The answer must consist of every line in the data that contains "width".
[[ Entries supplied open ]]
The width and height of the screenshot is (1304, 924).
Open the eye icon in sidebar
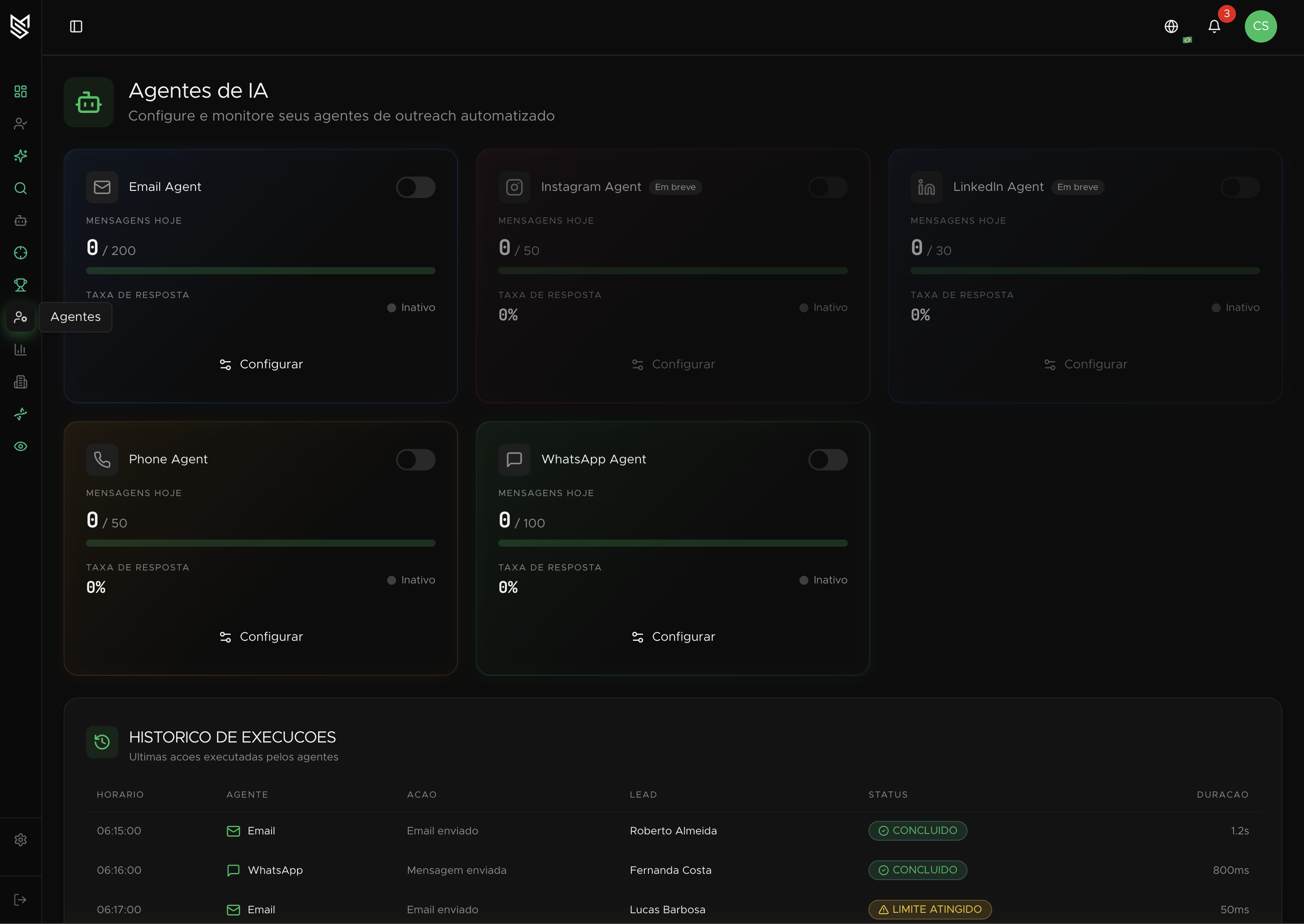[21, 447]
[[ Entries supplied closed ]]
[[ Entries supplied open ]]
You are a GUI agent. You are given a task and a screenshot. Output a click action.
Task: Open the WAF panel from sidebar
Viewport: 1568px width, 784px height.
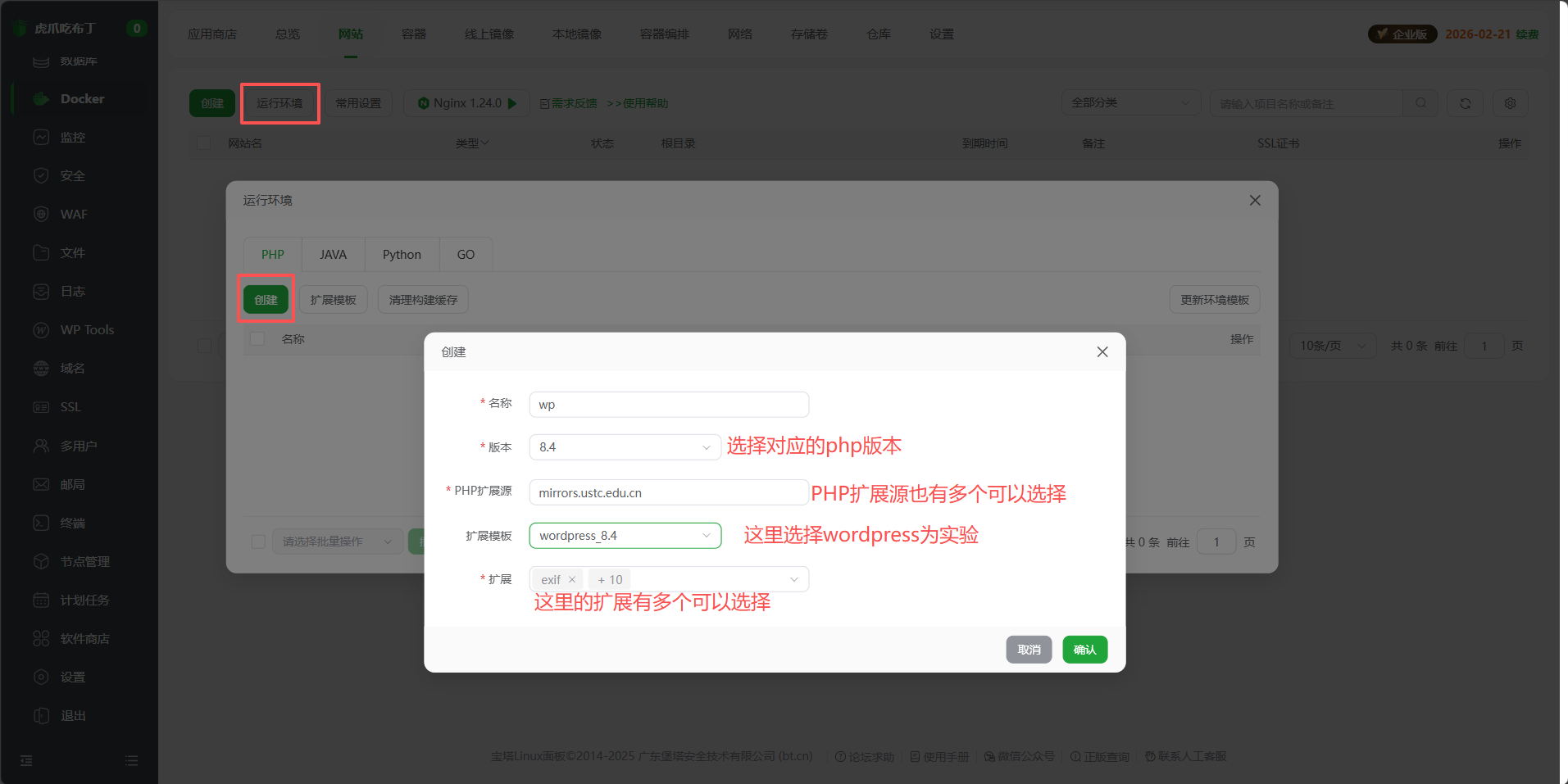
[[ Entries supplied closed ]]
### Response area
The width and height of the screenshot is (1304, 924).
Viewport: 1568px width, 784px height.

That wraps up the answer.